What does the data reveal?
- CAD - The RBI data show current account deficit (CAD) at around $48 bn.
- This is the highest since the record $88 bn of 2012-13.
- CAD is expected to widen to $75 bn during this fiscal.
- Forex - India’s forex reserves stands at around $424 billion as on March 2018.
- This is actually the eighth largest in the world.
What does it imply?
- The current reserves can finance 10.9 months of imports.
- This is better when compared to 7.8 months in March 2014.
- The RBI’s current forex war chest is clearly sufficient.
- This can meet the immediate import needs.
- It could also keep away currency value fluctuations.
- Given these, any anticipation of a “crisis” position is highly misplaced.
What then is the concern?
- Countries generally accumulate reserves by exporting more than importing.
- IMF data on the current account balances reveals this nature.
- Top 10 forex reserves holders have been running surpluses year after year.
- This is however barring India and Brazil.
- India has always had deficits on its merchandise trade account.
- Its value of imports of goods is far in excess of that of exports.
- However, India has traditionally enjoyed a surplus on its ‘invisibles’ account.
- Invisibles basically cover receipts from export of software services.
- Inward remittances by migrant workers, and tourism also form part of this.
- On the other side, it includes payments towards interest, dividend and royalty on foreign loans, investments and technology/brands.
- Besides it includes payments on banking, insurance and shipping services.
- However, invisibles surpluses have not largely exceeded trade deficits.
- This has resulted in the country consistently registering CADs.
How has India been managing this deficit?
- India and Brazil represent unique cases of economies that have built reserves.
- This was largely on the strength of the capital rather than current account of the BoP.
- Thus, India has been managing these years with CADs, and still accumulating reserves.
- This is because foreign exchange comes not only from exporting but also from capital flows.
- It could be by way of foreign investment, commercial borrowings or external assistance.
- For most years, net capital flows into India have been more than CADs.
- The surplus capital flows have, then, gone into building reserves.
Is this a sustainable model?
- It is to be noted that there have also been years with reserves depletion.
- This was due to net capital inflows not being adequate to fund even the CAD.
- Expecting foreign capital to bridge the gap between exports and imports would not be ideal.
How does the future look?
- CAD - The CAD fell sharply from 2012-13 to 2016-17.
- This was mainly because of India’s oil import bill nearly halving.
- However, in 2017-18, the CAD has risen due to resurgent global crude prices.
- Furthermore, CAD is expected to cross $75 billion this fiscal.
- Inflows - There are signs of capital flows slowing down as well.
- Foreign portfolio investment in India also reflects the larger sell-off pattern across emerging market economies.
- This is primarily in response to profitable rising interest rates in the US.
- The Swiss investment bank Credit Suisse's has forecasted on net capital flows to India for 2018-19.

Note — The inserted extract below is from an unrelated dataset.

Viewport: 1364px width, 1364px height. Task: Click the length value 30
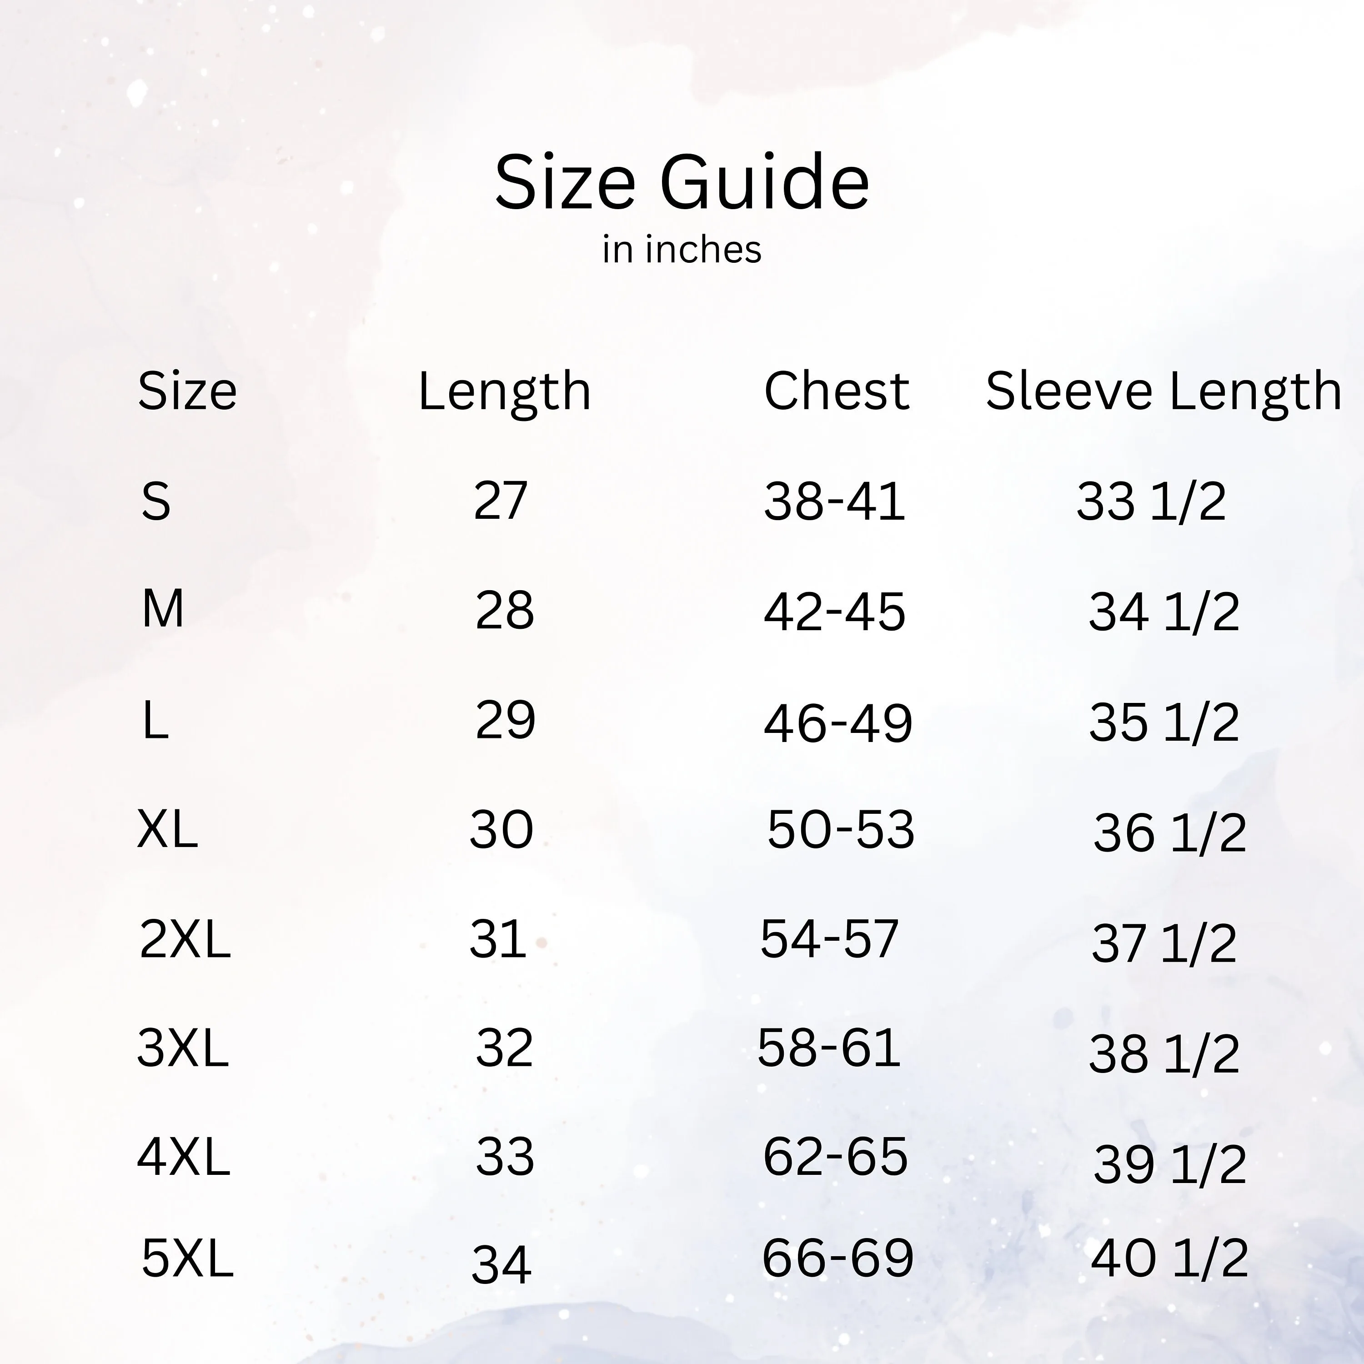click(501, 829)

- Being $55 bn, it is far lower than the projected CAD of $75 bn.
- Reserves - Eventually, forex reserves may decline for the first time since 2011-12.
- The RBI’s data already show the total official reserves as in June at $413.11 bn.

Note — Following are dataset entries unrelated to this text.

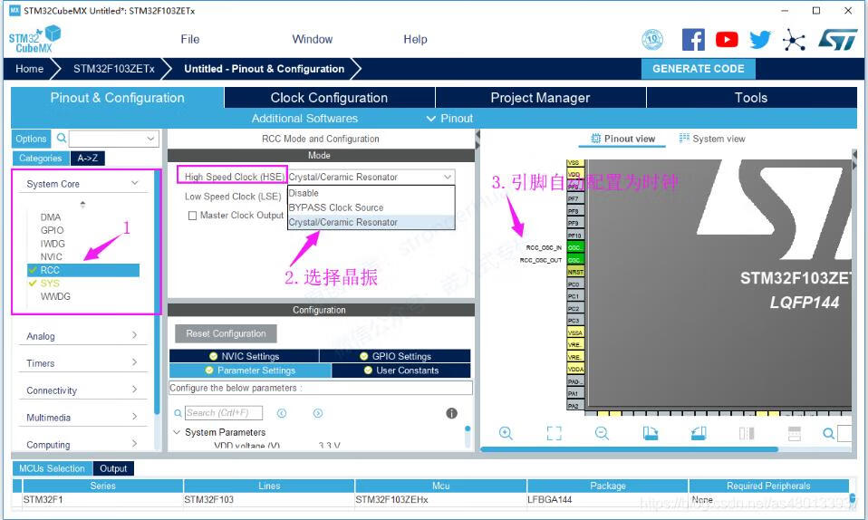The height and width of the screenshot is (520, 868).
Task: Enable the Master Clock Output checkbox
Action: coord(192,216)
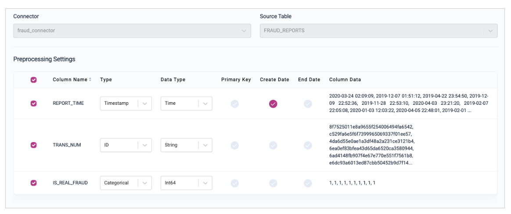Mark REPORT_TIME as Primary Key
The width and height of the screenshot is (511, 214).
click(235, 103)
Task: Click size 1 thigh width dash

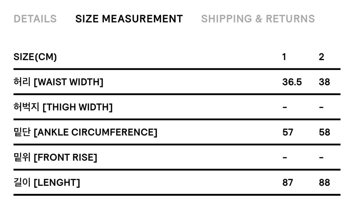Action: (x=285, y=108)
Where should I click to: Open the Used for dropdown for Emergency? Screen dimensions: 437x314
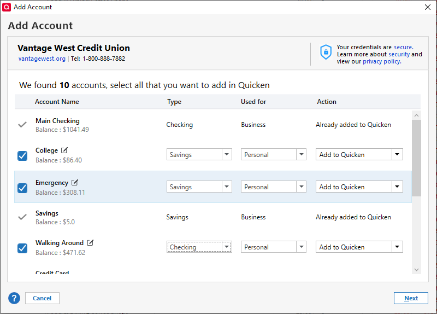[301, 187]
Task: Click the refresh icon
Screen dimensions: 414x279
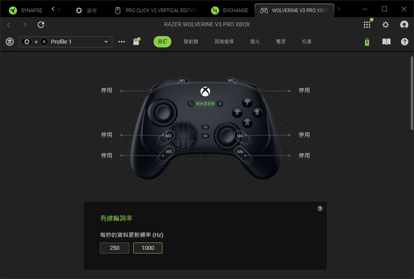Action: pos(41,25)
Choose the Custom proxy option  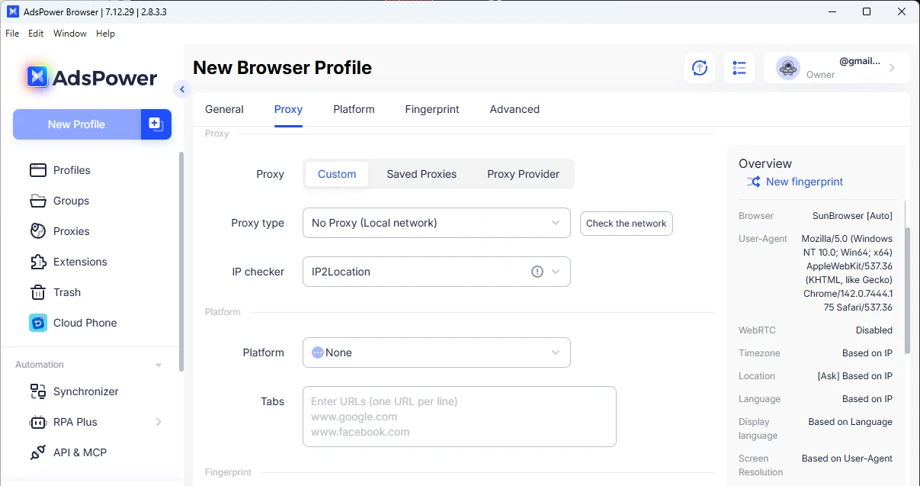click(x=337, y=174)
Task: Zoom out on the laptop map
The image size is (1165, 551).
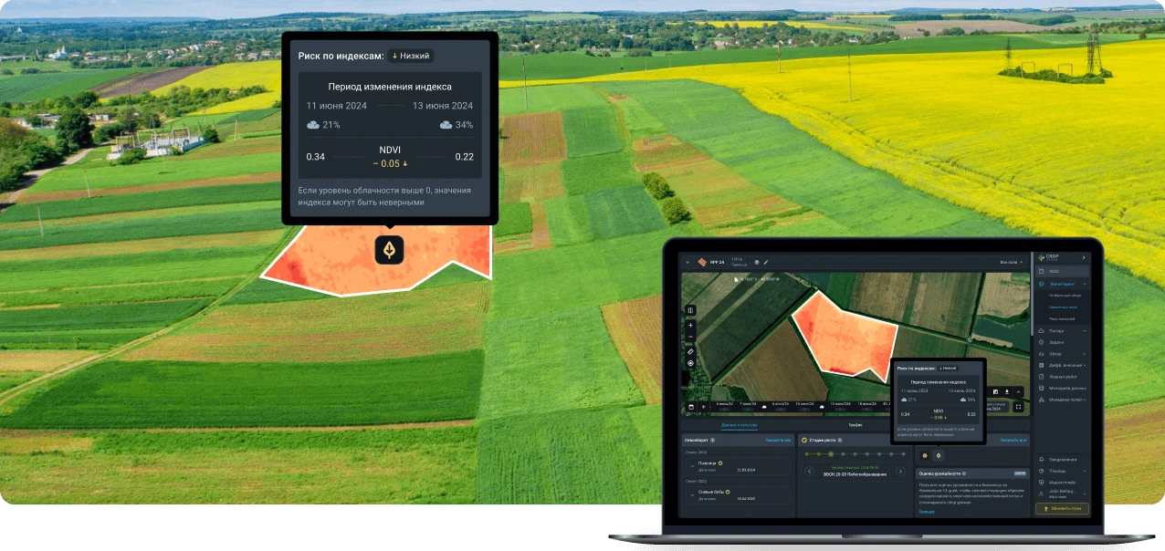Action: point(690,338)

- This is a dip of around $ 11 bn over the level of end-March 2018.
How to deal with it?
- Favourable growth prospects are essential to attract capital flows to fund CADs.
- The investment environment of the country should also be conducive.
- Notably, it is better if these investments go towards augmenting the economy’s manufacturing and services export capacities.
- This, instead of simply producing or even importing for the domestic market, would be better.
- In the long run, this can help narrow the CAD to more sustainable levels.